Courtesy Christian Doellner

My guest this week is an author based in Corydon, Indiana, not far from Louisville. Frank Bill has just released his third book, a novel titled "The Savage." It’s a post-apocalyptic tale of survival, set in and around Corydon after the economy has totally collapsed, and civil society along with it. In a word: it's intense.

"The Savage" is a follow-up to his first novel, "Donnybrook," which is the story of a three-day bare-knuckle fighting tournament. The movie version of "Donnybrook," starring Jamie Bell, just finished filming a few months ago.

Bill’s stories are action-packed, sometimes extremely violent, yet he’s a pretty chill guy. Amidst his writing, he still works a full-time job at a paint additives factory in Louisville. I went to his home in Corydon for this interview, where we sat at the kitchen table and talked… and I got to meet his dog.

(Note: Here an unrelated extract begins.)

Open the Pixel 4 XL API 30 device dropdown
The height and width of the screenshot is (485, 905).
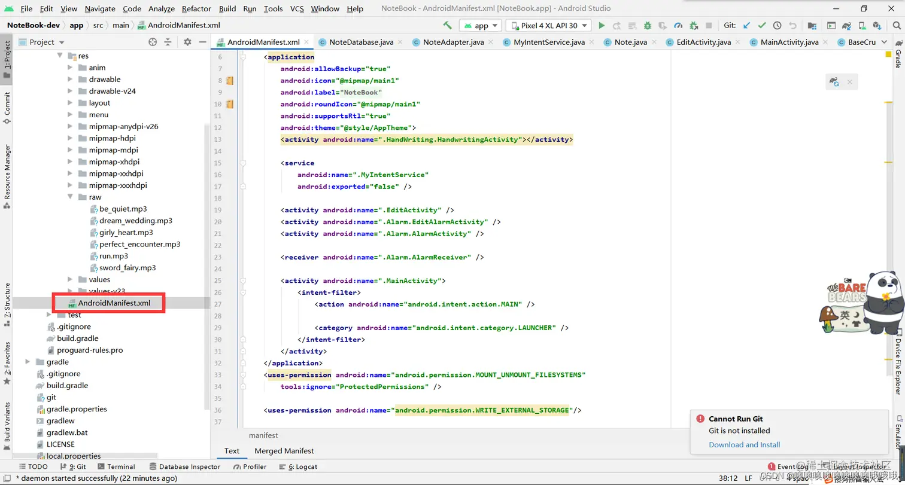[x=548, y=26]
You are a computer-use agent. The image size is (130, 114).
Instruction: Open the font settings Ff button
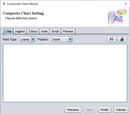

On a newspaper clipping about his father, a Marine who served in Vietnam:
"He was just kind of my hero. One of the things that's influenced my writing is military people, war veterans, that kind of thing. The biggest part of my childhood was spent going with him after helping my grandfather cut wood, he always wanted to go to the VFW or the American Legion Hall. He was always a huge inspiration to me, I didn't realize until I got older."

On what the world has lost because of Wal-Mart:
"One of the worst things that ever happened to the world was Wal-Mart, because it knocked out all the mom & pop places, and it kind of gets rid of community and brings in the big dog, you know, and lets people consume, consume, consume.

"I wrote a short story called "The Disgruntled Americans," and it's a story about these brothers, a couple of them are military guys, and the main oldest brother is a cop, and they decide to rip Wal-Mart off on Black Friday, the biggest day to get a payday. Because they're all fed up with their jobs and stuff, but this isn't just about robbing. At the end of the story you get what it's really about, and it gets into what Wal-Mart has taken away."

On his grandfather and his many hunting dogs:
"My aunt always said you didn't know how poor you were until you look back at your childhood and you realize all your pets weren't cats and dogs — she had a pet raccoon and a pet squirrel. [My grandfather] couldn't go out and buy anything but he would catch wild animals for her to have as pets."